Search Engine for Remote Homologous Proteins


Identifying proteins with similar structures in remote sequences is a difficult
undertaking. To address this issue, scientists have created a range of
techniques for executing remote homology searches. The aim of this project is
to create a deep learning-based algorithm that can identify up to 12 proteins
with similar structures from the Protein Data Bank (PDB) that are homologous to
a given protein sequence query.

The quality of the pairing between the query and the candidate proteins is
assessed by computing the TM-score and SEQID between the query structure and
the paired PDB structure using the TMalign program (normalized by the query
sequence length). The final score is determined as follows:

        (TM-score - 0.6) + min(0.4 - SEQID, 0).

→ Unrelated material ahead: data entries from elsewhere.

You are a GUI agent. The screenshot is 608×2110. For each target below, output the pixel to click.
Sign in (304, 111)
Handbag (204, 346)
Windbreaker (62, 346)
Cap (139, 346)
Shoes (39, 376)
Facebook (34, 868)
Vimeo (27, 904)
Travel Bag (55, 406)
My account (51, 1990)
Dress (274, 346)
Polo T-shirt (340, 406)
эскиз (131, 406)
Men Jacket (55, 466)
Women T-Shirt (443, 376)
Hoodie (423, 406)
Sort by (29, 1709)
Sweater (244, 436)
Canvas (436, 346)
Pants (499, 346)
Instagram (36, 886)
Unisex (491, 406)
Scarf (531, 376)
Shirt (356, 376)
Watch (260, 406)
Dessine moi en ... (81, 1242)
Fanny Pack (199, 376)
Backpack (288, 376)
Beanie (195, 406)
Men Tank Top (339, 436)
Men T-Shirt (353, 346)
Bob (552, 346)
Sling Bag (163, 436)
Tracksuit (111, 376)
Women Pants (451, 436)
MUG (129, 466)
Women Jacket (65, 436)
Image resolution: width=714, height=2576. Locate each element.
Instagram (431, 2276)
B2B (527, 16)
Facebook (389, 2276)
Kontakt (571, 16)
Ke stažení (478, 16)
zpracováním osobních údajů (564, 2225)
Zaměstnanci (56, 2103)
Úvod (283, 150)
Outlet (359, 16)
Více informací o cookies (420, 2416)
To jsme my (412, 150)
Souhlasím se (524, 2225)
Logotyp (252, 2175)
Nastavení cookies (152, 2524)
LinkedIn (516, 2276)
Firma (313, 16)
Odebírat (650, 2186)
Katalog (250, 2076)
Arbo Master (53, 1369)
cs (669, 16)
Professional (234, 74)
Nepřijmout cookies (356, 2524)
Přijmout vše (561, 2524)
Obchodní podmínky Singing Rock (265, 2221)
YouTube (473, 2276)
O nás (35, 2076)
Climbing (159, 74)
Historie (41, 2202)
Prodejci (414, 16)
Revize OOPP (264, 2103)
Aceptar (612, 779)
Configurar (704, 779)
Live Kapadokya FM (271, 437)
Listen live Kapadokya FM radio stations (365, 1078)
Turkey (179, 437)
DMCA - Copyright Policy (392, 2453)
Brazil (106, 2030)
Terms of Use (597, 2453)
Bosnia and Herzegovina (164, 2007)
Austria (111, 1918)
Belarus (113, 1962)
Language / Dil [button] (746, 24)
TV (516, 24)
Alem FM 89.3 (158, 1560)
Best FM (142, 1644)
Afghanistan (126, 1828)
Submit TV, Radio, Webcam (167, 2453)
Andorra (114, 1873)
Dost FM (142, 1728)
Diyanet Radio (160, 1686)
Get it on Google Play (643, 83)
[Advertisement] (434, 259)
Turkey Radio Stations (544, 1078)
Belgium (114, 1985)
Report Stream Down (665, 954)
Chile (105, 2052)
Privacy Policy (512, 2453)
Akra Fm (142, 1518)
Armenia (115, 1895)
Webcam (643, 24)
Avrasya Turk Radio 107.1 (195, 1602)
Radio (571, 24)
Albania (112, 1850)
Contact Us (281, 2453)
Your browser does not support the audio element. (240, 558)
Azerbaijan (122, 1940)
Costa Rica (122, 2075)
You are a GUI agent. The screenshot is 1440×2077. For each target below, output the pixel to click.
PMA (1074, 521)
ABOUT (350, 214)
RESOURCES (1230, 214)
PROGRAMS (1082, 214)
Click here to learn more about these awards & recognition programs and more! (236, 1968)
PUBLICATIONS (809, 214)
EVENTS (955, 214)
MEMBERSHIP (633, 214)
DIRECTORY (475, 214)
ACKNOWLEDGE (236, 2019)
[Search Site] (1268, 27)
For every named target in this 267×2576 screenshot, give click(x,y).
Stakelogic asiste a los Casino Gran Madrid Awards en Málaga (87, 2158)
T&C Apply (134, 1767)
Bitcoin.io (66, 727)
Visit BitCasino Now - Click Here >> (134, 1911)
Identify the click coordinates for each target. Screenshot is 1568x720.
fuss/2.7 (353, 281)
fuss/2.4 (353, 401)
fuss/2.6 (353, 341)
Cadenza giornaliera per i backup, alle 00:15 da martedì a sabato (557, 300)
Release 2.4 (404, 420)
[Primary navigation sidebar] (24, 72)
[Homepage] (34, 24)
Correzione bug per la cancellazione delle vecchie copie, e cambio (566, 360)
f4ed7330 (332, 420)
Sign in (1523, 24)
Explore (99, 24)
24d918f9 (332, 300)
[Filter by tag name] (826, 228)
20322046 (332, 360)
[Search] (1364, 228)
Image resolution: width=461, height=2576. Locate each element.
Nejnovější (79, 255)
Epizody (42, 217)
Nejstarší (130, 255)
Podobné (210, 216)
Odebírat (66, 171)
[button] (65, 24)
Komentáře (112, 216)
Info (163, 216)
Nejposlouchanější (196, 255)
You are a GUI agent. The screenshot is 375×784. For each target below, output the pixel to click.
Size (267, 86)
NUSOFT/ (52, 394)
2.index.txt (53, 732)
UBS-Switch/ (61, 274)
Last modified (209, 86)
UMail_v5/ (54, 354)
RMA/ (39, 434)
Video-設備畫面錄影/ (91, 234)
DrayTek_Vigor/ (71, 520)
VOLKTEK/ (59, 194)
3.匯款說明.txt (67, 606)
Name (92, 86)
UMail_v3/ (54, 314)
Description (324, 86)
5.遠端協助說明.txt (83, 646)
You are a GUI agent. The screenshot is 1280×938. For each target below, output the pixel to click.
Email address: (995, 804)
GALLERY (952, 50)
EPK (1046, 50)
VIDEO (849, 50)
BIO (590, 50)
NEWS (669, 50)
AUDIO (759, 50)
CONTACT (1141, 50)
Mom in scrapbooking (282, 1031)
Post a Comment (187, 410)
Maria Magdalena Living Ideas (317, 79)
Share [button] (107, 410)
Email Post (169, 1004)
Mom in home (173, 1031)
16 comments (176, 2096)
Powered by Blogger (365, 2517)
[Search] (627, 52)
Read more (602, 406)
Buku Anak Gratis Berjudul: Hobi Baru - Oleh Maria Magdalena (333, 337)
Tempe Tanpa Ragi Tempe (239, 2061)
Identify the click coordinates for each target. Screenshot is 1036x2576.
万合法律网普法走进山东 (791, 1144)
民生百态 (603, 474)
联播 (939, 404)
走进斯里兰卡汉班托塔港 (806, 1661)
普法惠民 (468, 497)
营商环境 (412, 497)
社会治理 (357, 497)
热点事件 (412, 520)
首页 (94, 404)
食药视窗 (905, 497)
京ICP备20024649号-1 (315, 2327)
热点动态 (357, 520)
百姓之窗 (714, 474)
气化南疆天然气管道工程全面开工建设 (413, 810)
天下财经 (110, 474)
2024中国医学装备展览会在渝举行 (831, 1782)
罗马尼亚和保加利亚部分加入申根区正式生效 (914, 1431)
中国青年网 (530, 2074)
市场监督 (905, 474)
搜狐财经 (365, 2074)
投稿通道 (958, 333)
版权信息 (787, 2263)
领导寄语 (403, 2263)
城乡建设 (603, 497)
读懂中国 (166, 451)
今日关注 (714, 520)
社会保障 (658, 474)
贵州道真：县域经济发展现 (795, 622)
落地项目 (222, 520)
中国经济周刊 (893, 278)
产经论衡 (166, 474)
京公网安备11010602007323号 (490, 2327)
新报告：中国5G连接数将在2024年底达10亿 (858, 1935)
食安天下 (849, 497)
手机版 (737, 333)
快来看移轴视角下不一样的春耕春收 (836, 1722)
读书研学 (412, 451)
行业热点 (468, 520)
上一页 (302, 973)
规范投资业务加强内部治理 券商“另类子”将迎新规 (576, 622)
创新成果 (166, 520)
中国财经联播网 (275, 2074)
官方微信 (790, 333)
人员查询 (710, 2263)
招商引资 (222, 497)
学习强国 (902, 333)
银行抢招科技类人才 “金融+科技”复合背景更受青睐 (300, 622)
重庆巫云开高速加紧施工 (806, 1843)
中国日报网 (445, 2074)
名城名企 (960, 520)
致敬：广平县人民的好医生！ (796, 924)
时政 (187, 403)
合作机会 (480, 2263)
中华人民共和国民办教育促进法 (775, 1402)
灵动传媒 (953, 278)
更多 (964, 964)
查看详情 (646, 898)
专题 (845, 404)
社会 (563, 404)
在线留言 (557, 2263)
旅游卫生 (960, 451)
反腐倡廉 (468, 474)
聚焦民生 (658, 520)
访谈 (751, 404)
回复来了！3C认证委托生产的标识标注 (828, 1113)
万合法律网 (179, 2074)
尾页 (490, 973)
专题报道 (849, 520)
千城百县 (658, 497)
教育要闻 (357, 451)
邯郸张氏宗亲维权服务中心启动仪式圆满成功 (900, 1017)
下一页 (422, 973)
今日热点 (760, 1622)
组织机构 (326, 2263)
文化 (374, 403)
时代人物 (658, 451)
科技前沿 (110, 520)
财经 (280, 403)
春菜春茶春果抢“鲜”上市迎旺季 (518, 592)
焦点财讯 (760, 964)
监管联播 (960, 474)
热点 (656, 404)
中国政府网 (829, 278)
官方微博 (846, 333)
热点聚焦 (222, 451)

The effectiveness of the algorithm is evaluated by summing the total score of
all the query-candidate pairs.


#### query.fasta ####

This input file contains 1024 protein sequences that are to be used as queries.
Your program should take the file (in the same format but with different data)
as input and return up to 12 proteins that are similar to each query sequence.


#### /data/pdb ####

This folder holds the Protein Data Bank of protein structures that can be
searched. The PDB files included can be accessed by a variety of Python
packages, including Graphein and BioPython.


#### tmalign.out ####

This training file has some potentially successful protein pairs with a
TM-score greater than 0.6 and a SEqID lower than 0.4.


#### result.out ####

This example output file has up to 12 potential proteins for each query
protein. Your program should generate output with the same format.


#### submission requirements ####

The final program should be submitted as a Docker (refer to docker directory).